Title:Authentication bypass in Interspire Shopping Cart
Severity:Critical
Reporter:Truong Van Tri and Blue Moon Consulting
Products:Interspire Shopping Cart v4.0.1 Ultimate edition
Fixed in:v4.0.2

Description

Interspire Shopping Cart (ISC) is ecommerce software that includes everything you need to start, run, promote and profit from your online store. It combines easy-to-customize store designs with marketing tools proven to significantly increase your sales.

In v4.0.1, ISC suffers from an authentication bypass problem. This allows anyone to login to ISC's control panel without knowing the administrator's password.

The problem is with class.auth.php's ProcessLogin function. This function sets a HTTPOnly cookie flag RememberToken too early in the process, even before the user is authenticated. A malicious user could force ProcessLogin to set this cookie by ticking on Remember me at the login page, entering targeted username such as admin, and anything as password. This first attemp will fail, but the cookie is already set, and ready to authenticate him/her to the control panel.

Blue Moon Consulting has verified the bug in version 4.0.1 Ultimate edition being showcased at http://www.interspire.com/shoppingcart/demo.php. It is highly likely that it also exists in older versions.

Workaround

There is no workaround. Please apply the fix.

Fix

The problem has been fixed in v4.0.2.

Disclosure

Blue Moon Consulting adapts RFPolicy v2.0 in notifying vendors.

Initial vendor contact:
 

January 07, 2009: Initial contact sent to customerservice@interspire.com and sales@interspire.com

Vendor response:
 

January 08, 2009: Chris Boulton requested further communications to be addressed to him directly.

Further communication:
 

January 08, 2009: Prepared advisory is sent to Chris and regular update is requested.

January 08, 2009: Chris updated us with a proper fix.

January 08, 2009: Mitchell Harper updated us with Interspire's notification to their customers.

January 08, 2009: Mitchell and Chris requested us to hold off full disclosure in 6 weeks to allow time for Interspire customers to get patched.

January 08, 2009: We agreed to hold it off till 4.0.2 was released.

January 08, 2009: Draft advisory was sent to Chris and Mitchell.

January 08, 2009: Chris clarified that 4.0.2 had been released to address the issue.

January 12, 2009: Mitchell requested us not to include full details such as steps to reproduce the bug.

January 12, 2009: We explained our disclosure policy again to Mitchell, and sent an updated advisory.

Public disclosure:
 

January 12, 2009

Exploit code:

No exploit code is needed.

Disclaimer

The information provided in this advisory is provided "as is" without warranty of any kind.
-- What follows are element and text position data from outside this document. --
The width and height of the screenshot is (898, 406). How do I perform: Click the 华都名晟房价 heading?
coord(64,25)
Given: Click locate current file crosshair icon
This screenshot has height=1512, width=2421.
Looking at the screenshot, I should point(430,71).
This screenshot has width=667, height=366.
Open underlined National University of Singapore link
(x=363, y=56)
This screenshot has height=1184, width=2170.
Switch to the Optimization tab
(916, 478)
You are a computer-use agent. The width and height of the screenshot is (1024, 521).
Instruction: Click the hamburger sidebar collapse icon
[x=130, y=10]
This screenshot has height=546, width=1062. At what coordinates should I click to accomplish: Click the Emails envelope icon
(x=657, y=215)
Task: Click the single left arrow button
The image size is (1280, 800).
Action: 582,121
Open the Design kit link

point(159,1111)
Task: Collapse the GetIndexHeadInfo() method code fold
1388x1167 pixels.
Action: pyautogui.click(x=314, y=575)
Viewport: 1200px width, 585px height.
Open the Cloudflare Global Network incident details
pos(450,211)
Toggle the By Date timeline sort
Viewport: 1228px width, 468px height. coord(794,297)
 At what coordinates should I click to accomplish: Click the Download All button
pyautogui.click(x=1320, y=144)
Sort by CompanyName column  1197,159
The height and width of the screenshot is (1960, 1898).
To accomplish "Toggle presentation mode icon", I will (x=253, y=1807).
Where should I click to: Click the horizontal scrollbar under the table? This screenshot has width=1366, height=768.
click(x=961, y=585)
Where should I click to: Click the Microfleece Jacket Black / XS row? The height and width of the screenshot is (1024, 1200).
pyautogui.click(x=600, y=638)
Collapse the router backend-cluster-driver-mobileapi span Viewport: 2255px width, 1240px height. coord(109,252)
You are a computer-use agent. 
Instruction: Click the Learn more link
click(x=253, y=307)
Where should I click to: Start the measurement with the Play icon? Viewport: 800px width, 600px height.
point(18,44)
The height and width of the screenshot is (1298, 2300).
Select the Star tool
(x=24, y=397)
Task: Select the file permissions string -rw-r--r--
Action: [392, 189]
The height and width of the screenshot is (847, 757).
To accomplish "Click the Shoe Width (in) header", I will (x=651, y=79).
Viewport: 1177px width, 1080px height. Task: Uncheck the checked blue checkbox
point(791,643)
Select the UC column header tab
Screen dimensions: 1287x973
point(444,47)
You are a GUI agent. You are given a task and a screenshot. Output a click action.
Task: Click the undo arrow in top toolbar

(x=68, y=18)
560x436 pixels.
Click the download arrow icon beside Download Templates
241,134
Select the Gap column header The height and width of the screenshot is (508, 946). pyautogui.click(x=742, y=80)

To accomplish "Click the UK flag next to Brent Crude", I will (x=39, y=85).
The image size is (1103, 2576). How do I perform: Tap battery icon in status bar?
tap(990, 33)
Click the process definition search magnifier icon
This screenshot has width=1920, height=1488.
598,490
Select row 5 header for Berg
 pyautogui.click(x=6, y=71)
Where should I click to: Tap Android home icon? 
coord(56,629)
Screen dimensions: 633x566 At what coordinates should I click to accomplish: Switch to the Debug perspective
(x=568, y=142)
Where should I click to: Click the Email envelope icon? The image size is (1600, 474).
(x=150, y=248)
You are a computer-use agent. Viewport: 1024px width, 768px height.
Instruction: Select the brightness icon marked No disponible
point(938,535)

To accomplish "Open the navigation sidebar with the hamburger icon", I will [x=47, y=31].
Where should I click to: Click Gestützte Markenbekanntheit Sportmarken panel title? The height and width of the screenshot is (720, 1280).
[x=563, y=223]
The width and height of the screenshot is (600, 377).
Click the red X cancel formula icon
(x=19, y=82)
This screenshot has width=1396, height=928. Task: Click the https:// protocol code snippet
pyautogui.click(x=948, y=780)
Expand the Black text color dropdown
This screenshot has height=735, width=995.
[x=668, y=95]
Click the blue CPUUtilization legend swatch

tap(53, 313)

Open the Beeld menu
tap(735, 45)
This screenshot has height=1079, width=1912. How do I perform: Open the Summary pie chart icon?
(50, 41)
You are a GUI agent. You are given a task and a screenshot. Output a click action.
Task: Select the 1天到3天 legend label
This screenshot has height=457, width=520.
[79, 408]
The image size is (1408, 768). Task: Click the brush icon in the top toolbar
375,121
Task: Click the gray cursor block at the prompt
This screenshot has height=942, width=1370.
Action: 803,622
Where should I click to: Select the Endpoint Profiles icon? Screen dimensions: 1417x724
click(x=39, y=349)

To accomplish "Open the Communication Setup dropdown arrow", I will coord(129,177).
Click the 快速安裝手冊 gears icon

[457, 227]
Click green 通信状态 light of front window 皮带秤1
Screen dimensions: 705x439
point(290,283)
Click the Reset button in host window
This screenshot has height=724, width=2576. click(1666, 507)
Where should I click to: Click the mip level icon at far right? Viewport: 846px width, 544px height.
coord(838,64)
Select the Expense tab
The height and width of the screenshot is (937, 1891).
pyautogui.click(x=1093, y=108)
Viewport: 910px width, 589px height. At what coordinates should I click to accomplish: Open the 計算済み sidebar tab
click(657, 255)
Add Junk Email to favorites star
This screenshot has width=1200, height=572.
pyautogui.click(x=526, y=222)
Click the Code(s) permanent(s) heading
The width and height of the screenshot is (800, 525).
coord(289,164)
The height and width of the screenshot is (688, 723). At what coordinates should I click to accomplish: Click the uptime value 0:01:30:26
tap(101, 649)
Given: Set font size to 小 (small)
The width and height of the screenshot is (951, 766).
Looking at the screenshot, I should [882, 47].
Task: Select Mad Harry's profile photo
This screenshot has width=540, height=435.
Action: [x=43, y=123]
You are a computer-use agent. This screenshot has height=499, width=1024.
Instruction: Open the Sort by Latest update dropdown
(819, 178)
Blue Moon Consulting Co., Ltd disclaims all warranties, either express or implied, including the warranties of merchantability and fitness for a particular purpose. Your use of the information on the advisory or materials linked from the advisory is at your own risk. Blue Moon Consulting Co., Ltd reserves the right to change or update this notice at any time.